Can Anyone Benefit From CrossFit Training?
The claim is that anyone can benefit from CrossFit training, and because of the way the workout can be tailored to different capabilities, that is partially true.
However, it is important to understand that it isn’t risk free. 20% of people who have done CrossFit have admitted a multi-day injury because of CrossFit that has limited that every day ability to function.
That’s around a million people at the very least who have had an injury that affected daily life because of CrossFit. It could be they are pushing themselves too hard, and not being realistic. But you have to be careful with any exercises.
The main injuries that are reported by physiotherapists around the world are with people who get injured through using poor form. That’s because of athletic fatigue. Basically, unfit people push themselves too hard, they start developing poor form, which creates injuries as the load shifts to areas of the body that it shouldn’t, and which can’t handle the stress.
The key condition is where damaged muscle cells are released into the bloodstream through damage to skeletal tissue because of this overload. The condition is called Rhabdomyolysis, which can create kidney problems because of the material heading into the kidneys, but it is rare unless you are really crazy with your CrossFit.
If you work within your means though, listen to the coaches, and do things right, then CrossFit is minimal risk though.
Should I Take It Seriously And Try CrossFit
Unfortunately it’s pretty tough for me to answer the question around whether you should actually be serious about trying CrossFit.
I think some of it will depend on your lifestyle.

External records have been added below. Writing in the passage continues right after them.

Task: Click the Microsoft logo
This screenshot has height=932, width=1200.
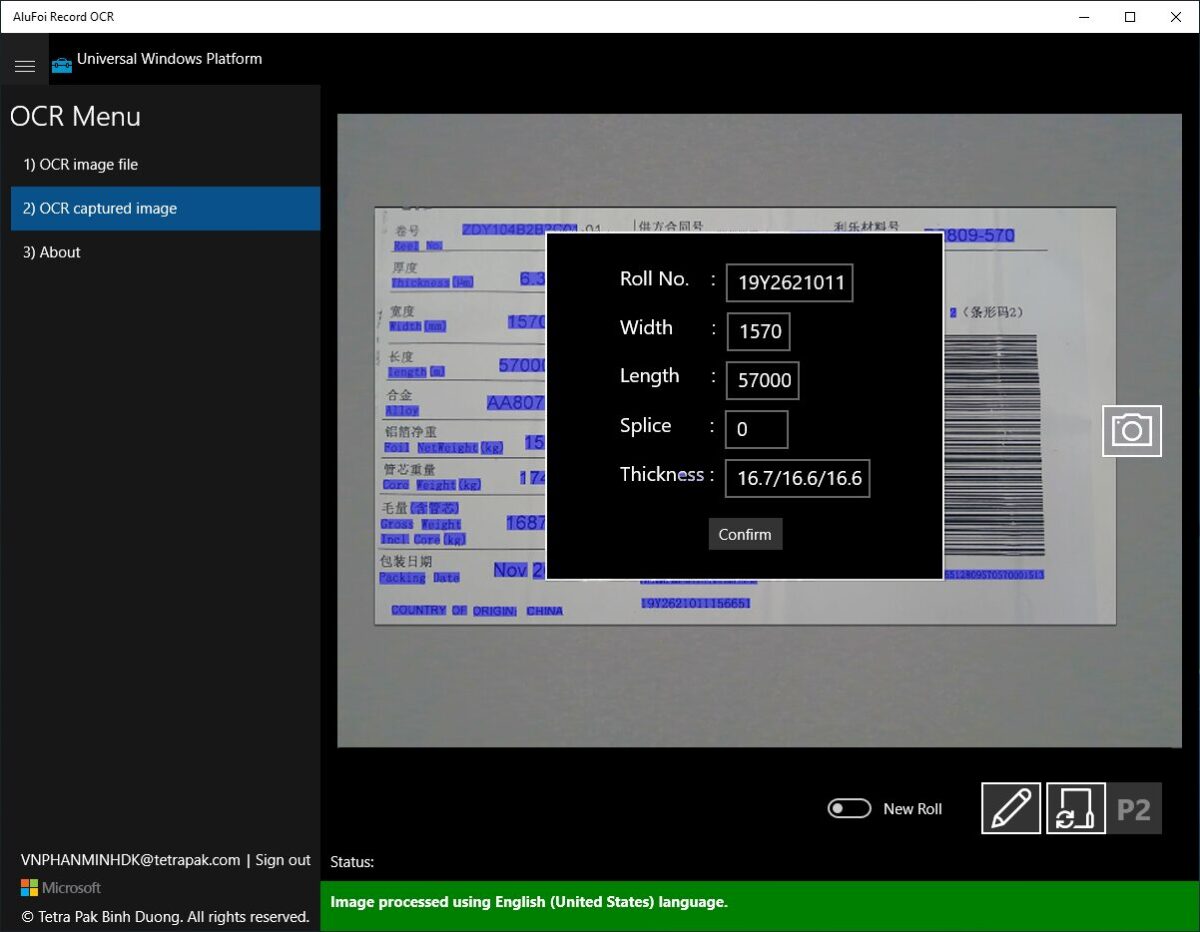Action: [x=30, y=888]
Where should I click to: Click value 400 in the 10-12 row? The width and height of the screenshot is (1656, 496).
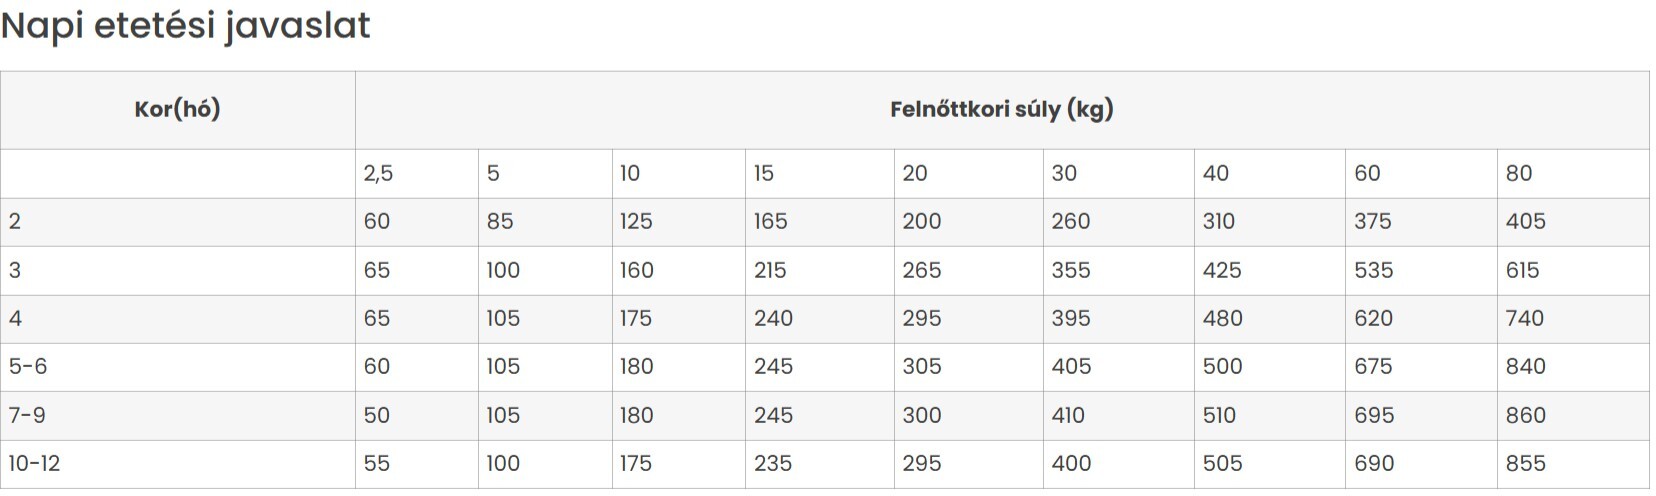[x=1071, y=464]
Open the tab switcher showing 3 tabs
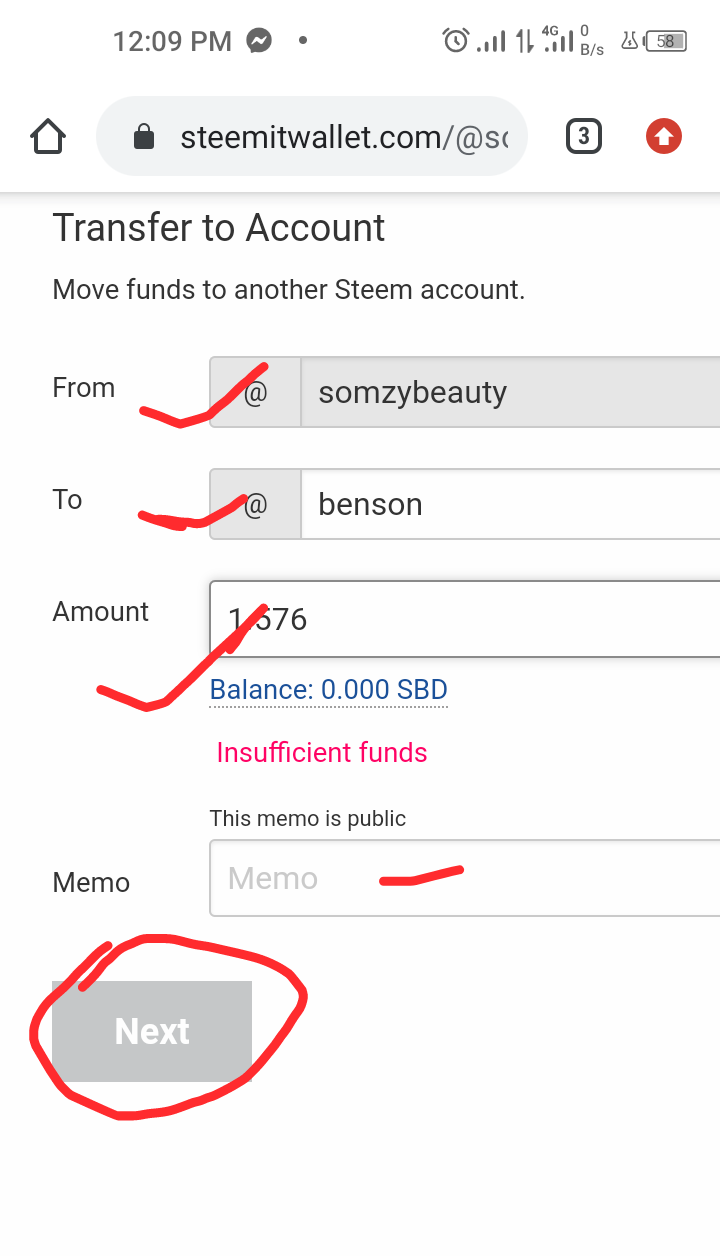 [584, 136]
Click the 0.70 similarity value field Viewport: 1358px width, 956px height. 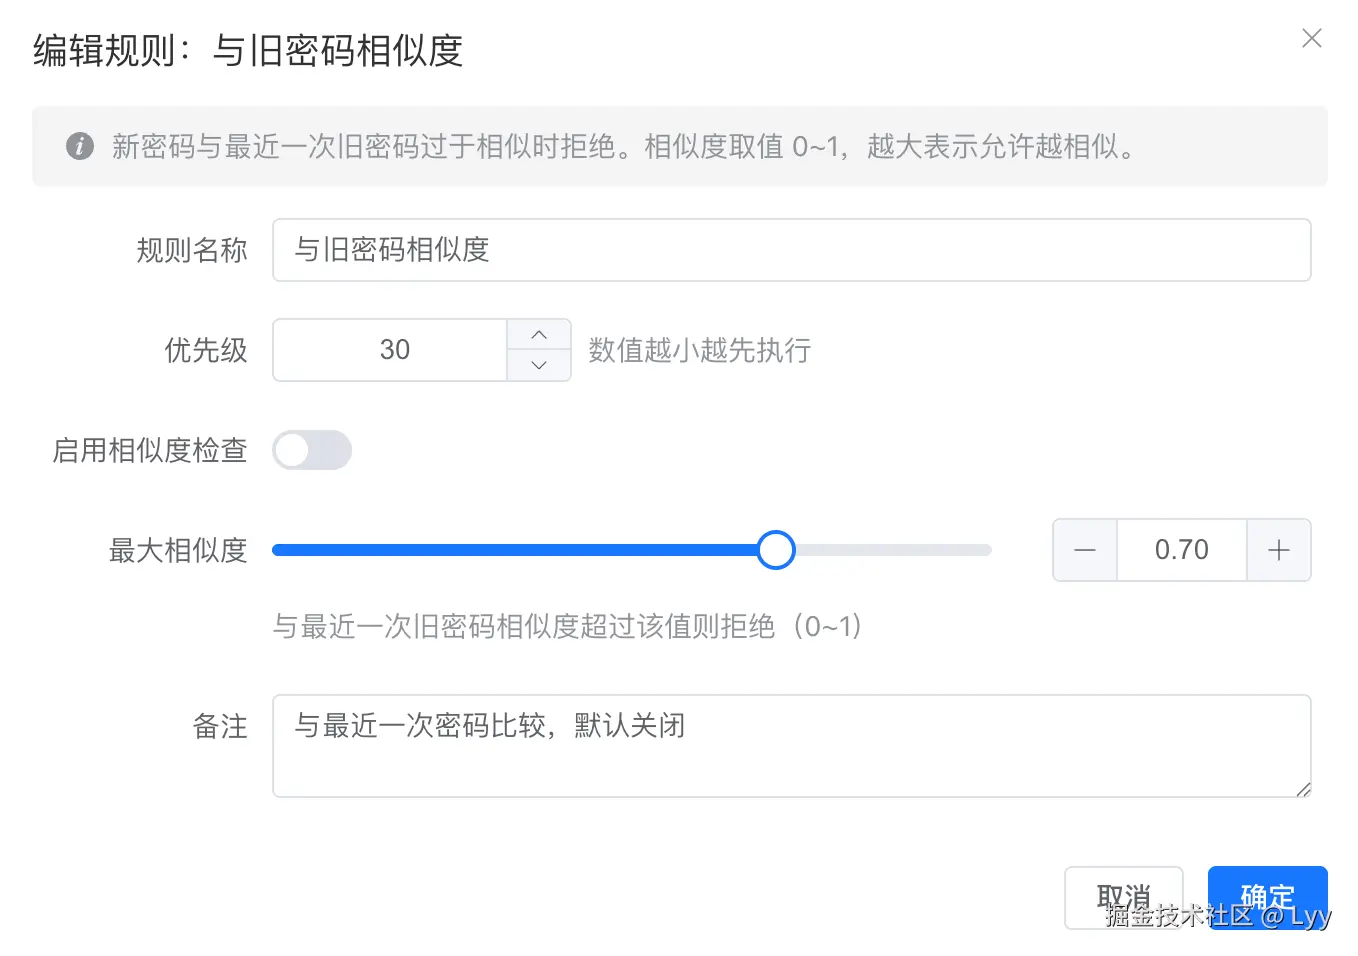point(1181,550)

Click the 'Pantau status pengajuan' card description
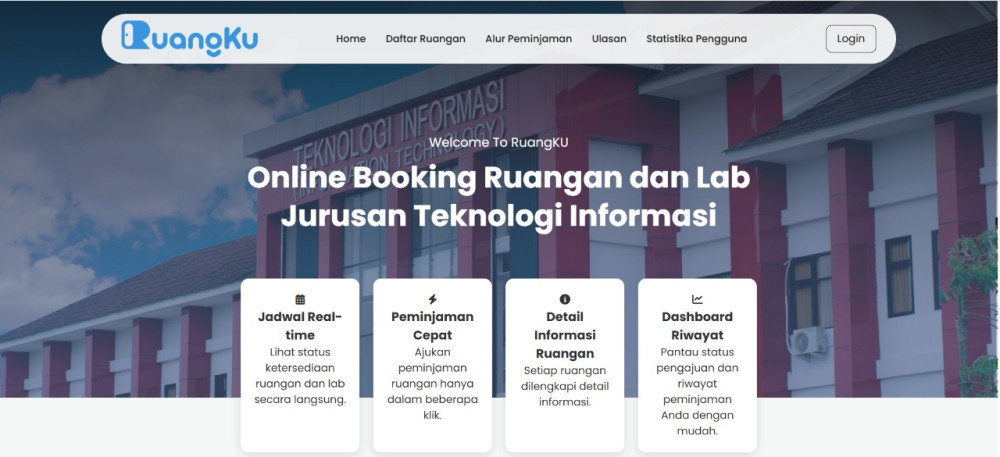pos(697,392)
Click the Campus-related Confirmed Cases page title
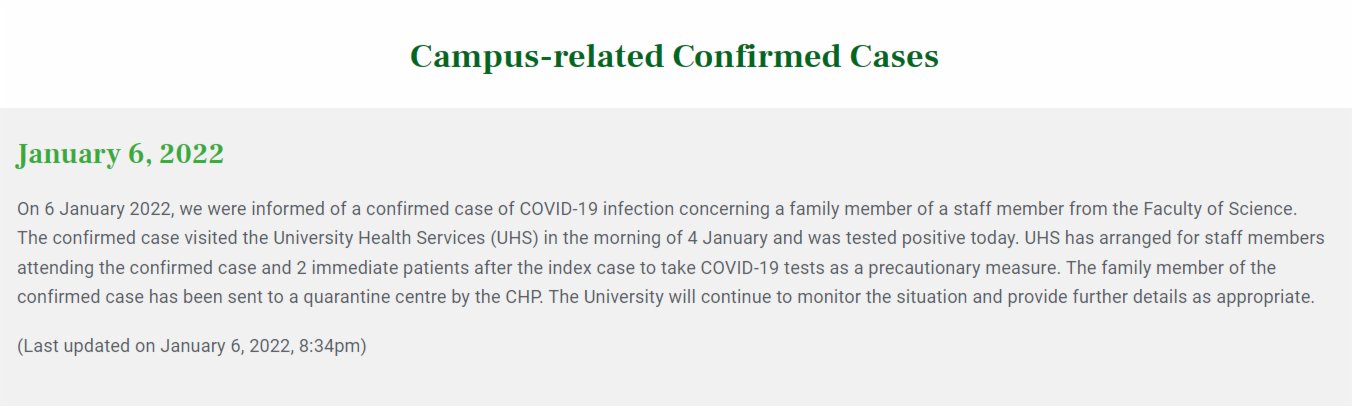Image resolution: width=1353 pixels, height=408 pixels. tap(674, 57)
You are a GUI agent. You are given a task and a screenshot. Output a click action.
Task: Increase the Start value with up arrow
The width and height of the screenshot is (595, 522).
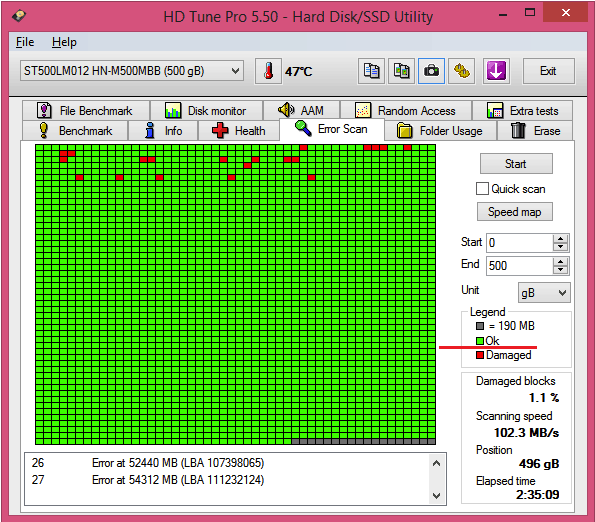560,239
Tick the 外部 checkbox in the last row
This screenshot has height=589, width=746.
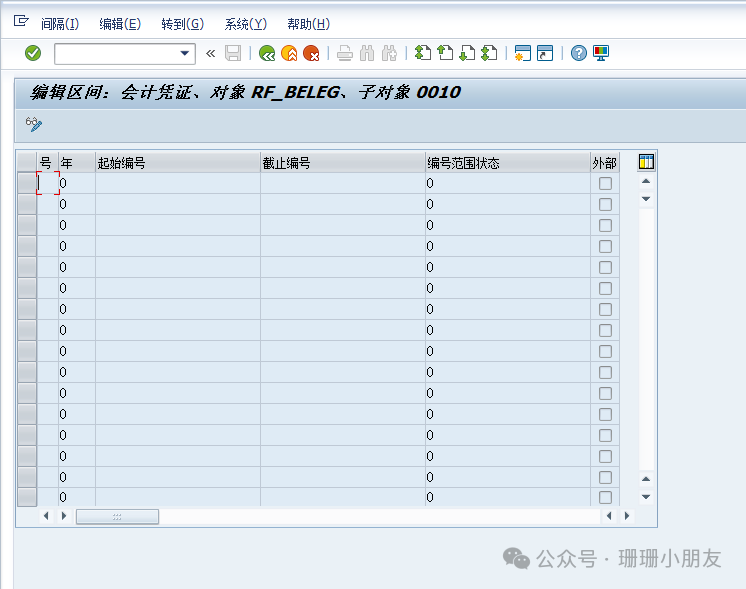click(605, 497)
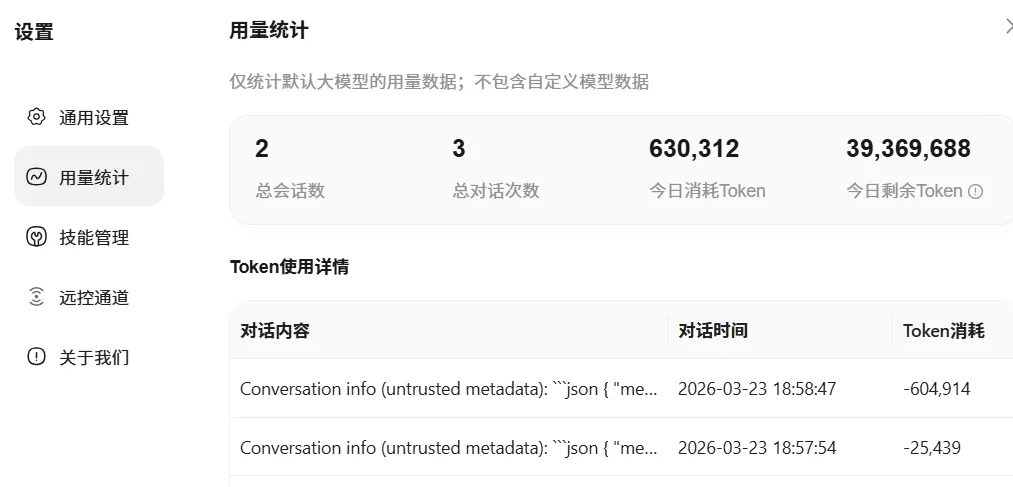1013x487 pixels.
Task: Click the 630,312 今日消耗Token statistic
Action: coord(694,149)
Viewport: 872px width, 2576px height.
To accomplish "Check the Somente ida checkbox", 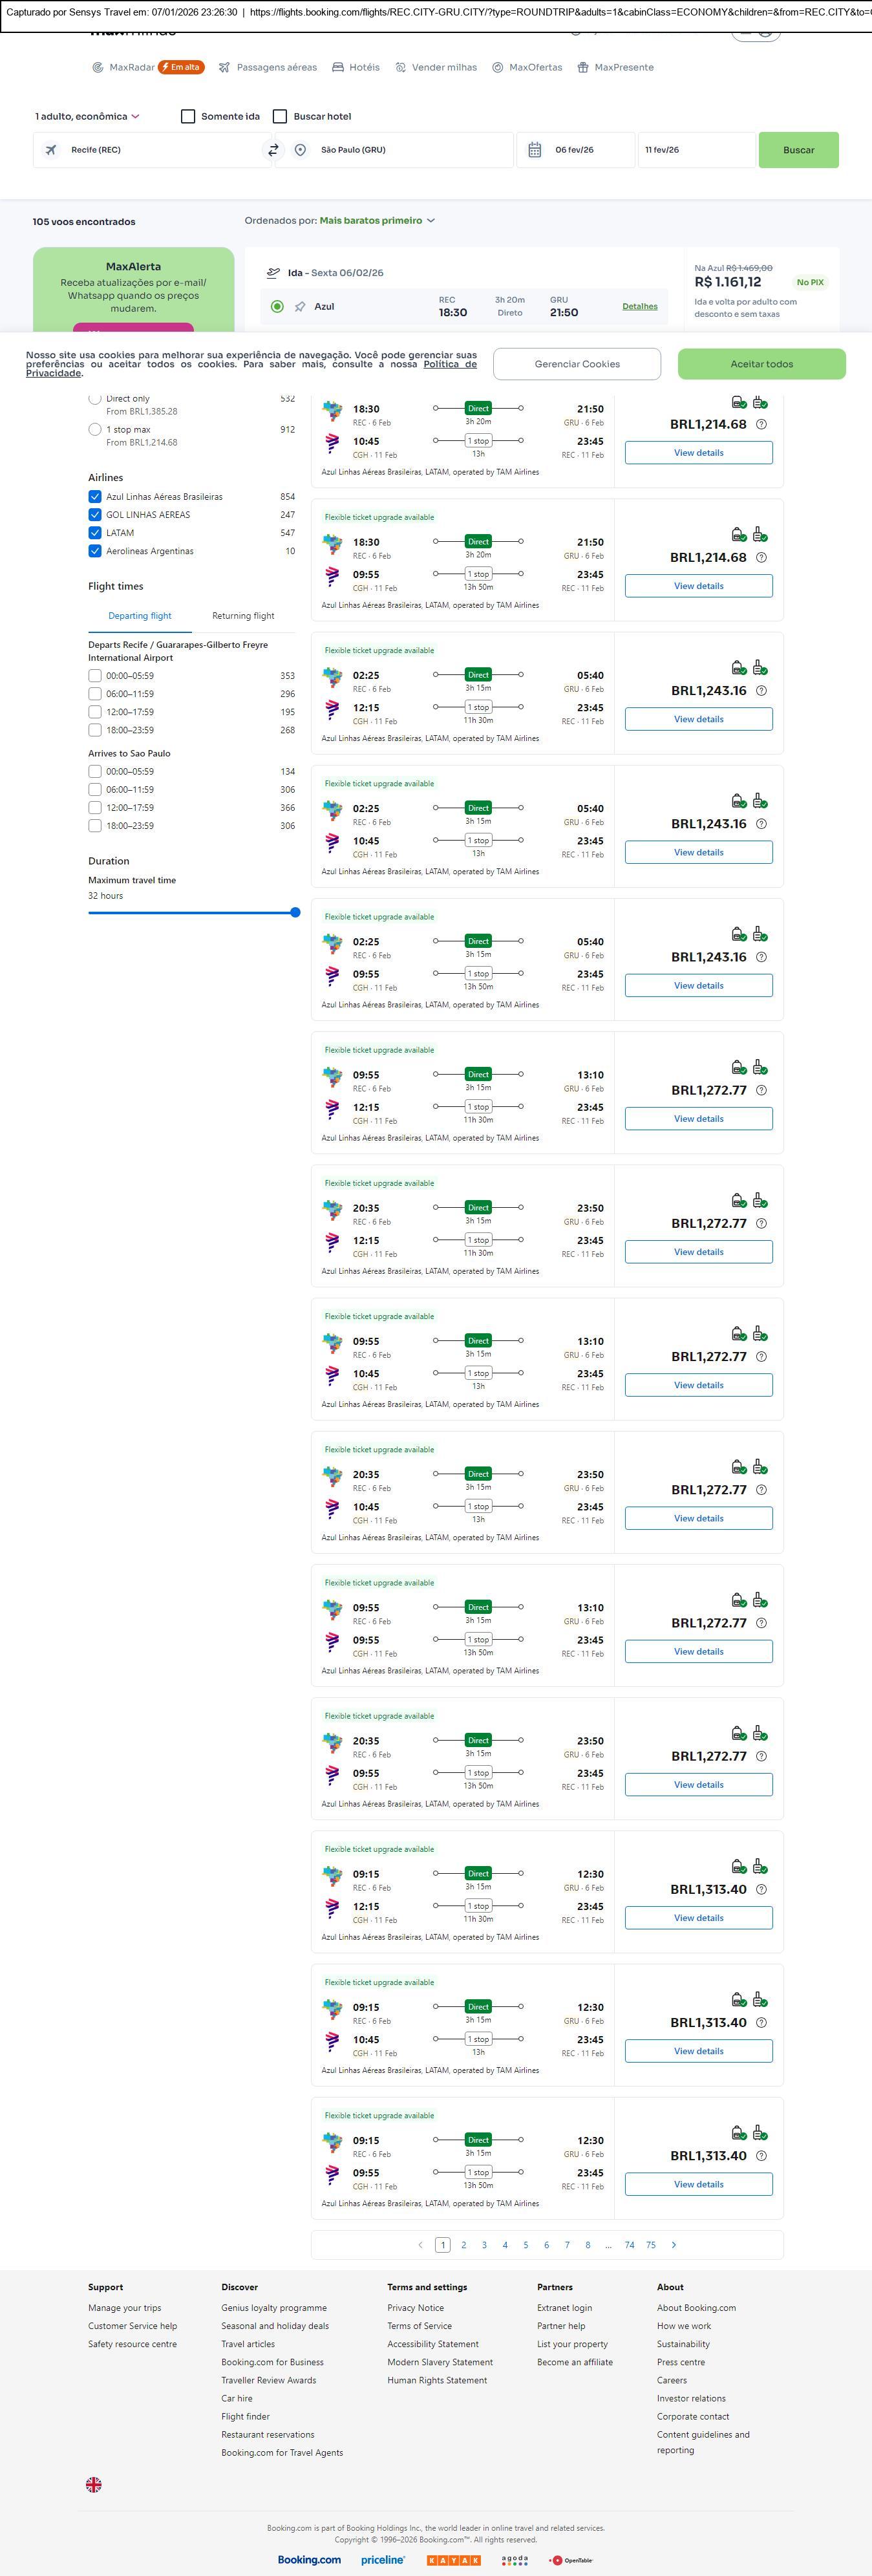I will click(x=188, y=117).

If you are a serious gym rat, and you are confident and happy down the gym, progressing yourself, or working with the coaches there, then you may be more advanced and confident anyway.
However, if you’re a casual gym goer, or you workout at home, or you just want to make friends, or increase your level of fitness beyond the minimal level, then CrossFit can definitely work for you.
Just make sure you look around at the CrossFit boxes in your area, don’t just find the closest, it’s better to find an experienced coach and look for great feedback.
There’s also nothing to stop you trying things in advance. CrossFit publish stuff online, and it’s available widely on places like YouTube, so you can definitely try out yourself gently to save it’s for you over a week or so.
However seriously you do your workouts with CrossFit or anything else, I also have to emphasize hugely that diet and nutrition are crucial. Without energy your body can’t progress.
Also, recovery times are crucial. CrossFit is daily, but if you’re struggling then I’d always advocate a few days off to allow your body to recover and strengthen.
If you want to speed those processes up, then you could also use something like SARMs mildly, or a natural bodybuilding supplement that can help give you more energy, or faster recovery times by generating the hormones that will help you to achieve that.